What is meant by a ‘chain’?
This means that other peoples move will depend on yours and vice versa. For you to move, your buyer and your vendor will both need to move and their vendor will need to move. This goes ‘up the chain’ to the person at the top who is moving into an empty property.
How long does the process take?
This often depends on the length of the chain as your conveyancers will have to co-ordinate everyone’s move around the other people who are moving. It can take longer to complete the conveyancing process if the chain is longer but this isn’t necessarily the case.
Do I need a survey?
You will need a basic survey if you are getting a mortgage. A more in depth survey is recommended, especially if you are buying an older style property.
When do I need to pay the conveyancing fees?
You will need to pay the conveyancer for the search fees when you instruct them so that they can do this work for you.

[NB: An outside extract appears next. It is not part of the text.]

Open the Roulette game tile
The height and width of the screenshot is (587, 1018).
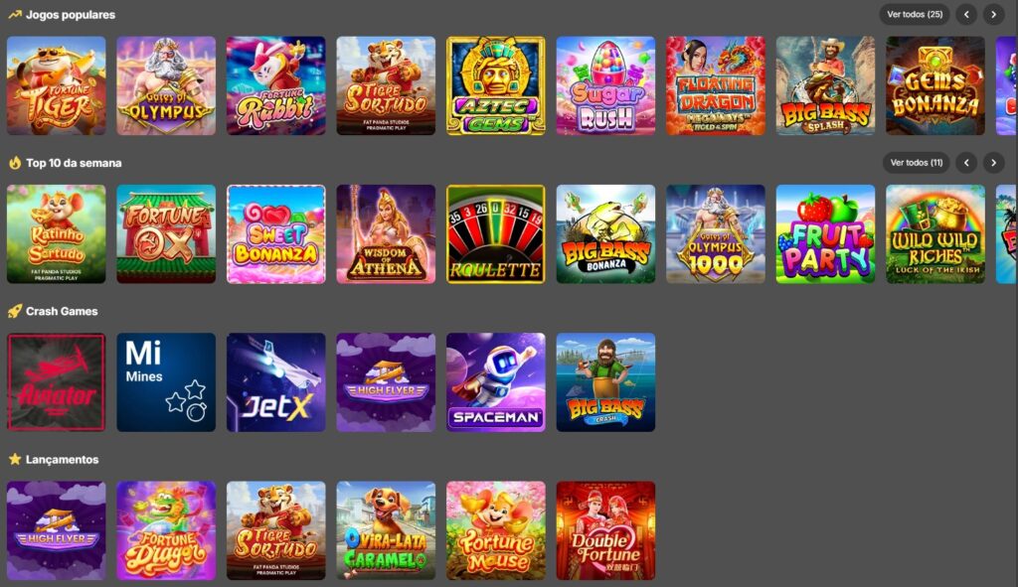click(x=496, y=234)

Your conveyancer will ask for the fee for the conveyancing process on exchange of contracts and they will also ask you to pay the stamp duty at this point too.
What is meant by ‘exchange of contracts?’
This is when the conveyancers have finished doing the work they need to and they are ready to exchange contracts with the other conveyancers in the chain. In England this is the point at which the sale becomes legally binding so nobody can legally pull out of the transaction after this point.
Does my solicitor need to see a mortgage offer before exchange?
Yes your solicitor will need to receive a conveyancing copy of this and you can’t exchange contracts without one.
What happens after exchange of contracts?
When contracts are exchanged a ‘completion date’ will be set and this is the date you can move into your new home. The date will be agreed by all the solicitors in the chain.
What time will I be able to move in on completion day?
This will depend on what time all the conveyancers have finished doing the work and they are ready to complete the transaction. This may take longer if you are in a long chain. There is no way of knowing exactly what time you will be able to pick up the keys to your new home so there may be a fair bit of waiting around on completion day.